Last week in Asian oil

Upstream

  • As Chinese producers try to strike a balance between raising capex to boost domestic crude production with declining reserves, Chinese oil production fell to its lowest level on record in May. Production fell 3.7% y-o-y to 3.83 mmb/d, the lowest since the National Bureau of Statistics began publishing records in 2011. Producers like PetroChina are having to choose between cutting spending at rapidly declining fields like Daqing and Shengli, while raising spending elsewhere to help ease China’s increasing reliance on imported crude.

Downstream

  • China has issued a second round of crude oil import quotas. The overall number is higher than the entirety of allowances in 2016, but crucially, the allowance for teapot refineries is lower by some 17%. This is seen as an attempt by Beijing to exert control over a section of the refining industry that exploded last year, flooding the country with fuel.
  • Saudi Aramco’s relentless march into downstream continues, trying to secure footholds in key Asian markets to ensure captive demand for its crude. After Malaysia and China, Aramco is now talking with the Indian government to purchase a stake in the planned 1.2 mmb/d megarefinery to be build by the trio of state oil firms – Indian Oil, HPCL and BPCL – on the west coast. With little of its own crude to feed this planned site, India will need crude to run the refinery; and Saudi Aramco is happy to oblige, demanding a stake in what would be the world’s largest refinery.

Natural Gas & LNG

  • BP and Reliance in India have agreed to jointly invest up to US$6 billion to restart work in the country’s east coast gas blocks, where eight years of inertia have led to curtailed production. The money will be poured into developing 3 trillion cubic feet of natural gas, boosting production at the D6 block in the Krishna Godavari basin by 30-35 mcf/d by 2020. The BP-Reliance partnership was resuscitated after the government relaxed rules last year, allowing freedom in pricing and marketing gas in an attempt to attract investment into India’s dormant deepwater gas fields.
  • Japan’s JX Nippon Oil & Gas Exploration has commenced commercial gas production from the Layang field in Malaysia.

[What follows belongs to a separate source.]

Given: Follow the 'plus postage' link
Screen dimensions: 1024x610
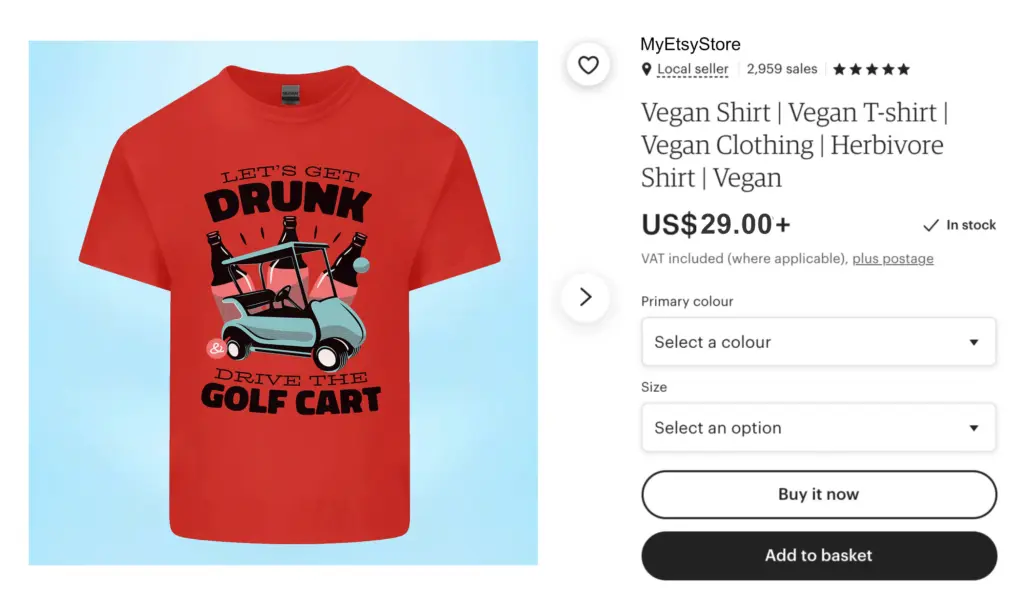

Initial production of natural gas and condensate from the field offshore Sarawak is estimated at 12 kb/d, which will be piped together with gas from the Helang field to Petronas’ MLNG Tiga LNG plant in Bintulu, in which JX Nippon has a stake.
  • Faced with the departure of Chevron from its gas fields, Bangladesh’ state energy firm PetroBangla has inked an agreement with Swiss trader AOT Energy to secure LNG for the power-hungry nation. The LNG will be directed at the country’s first LNG terminal being built as an FSRU at Moheshkali island by Excelerate Energy. Another LNG terminal is also being planned, at Kutubdia Island with India’s Petronet LNG.
  • The capacity for the Abadi LNG project in Indonesia appears to be settled at 9.5 mtpa, with partners Inpex and Shell nearing agreement with Indonesia’s Energy and Mineral Resources Ministry. This would leave some 150 mcf/d of natural gas available for the domestic market to meet Indonesia’s domestic market obligation requirements. This would be almost four times the initial planned LNG capacity of 2.5 mtpa for Abadi, as Inpex itches to commercialise a discovery made in 1992. A smaller capacity of 7.5 mtpa is also being considered, which would leave 500 mcf/d leftover.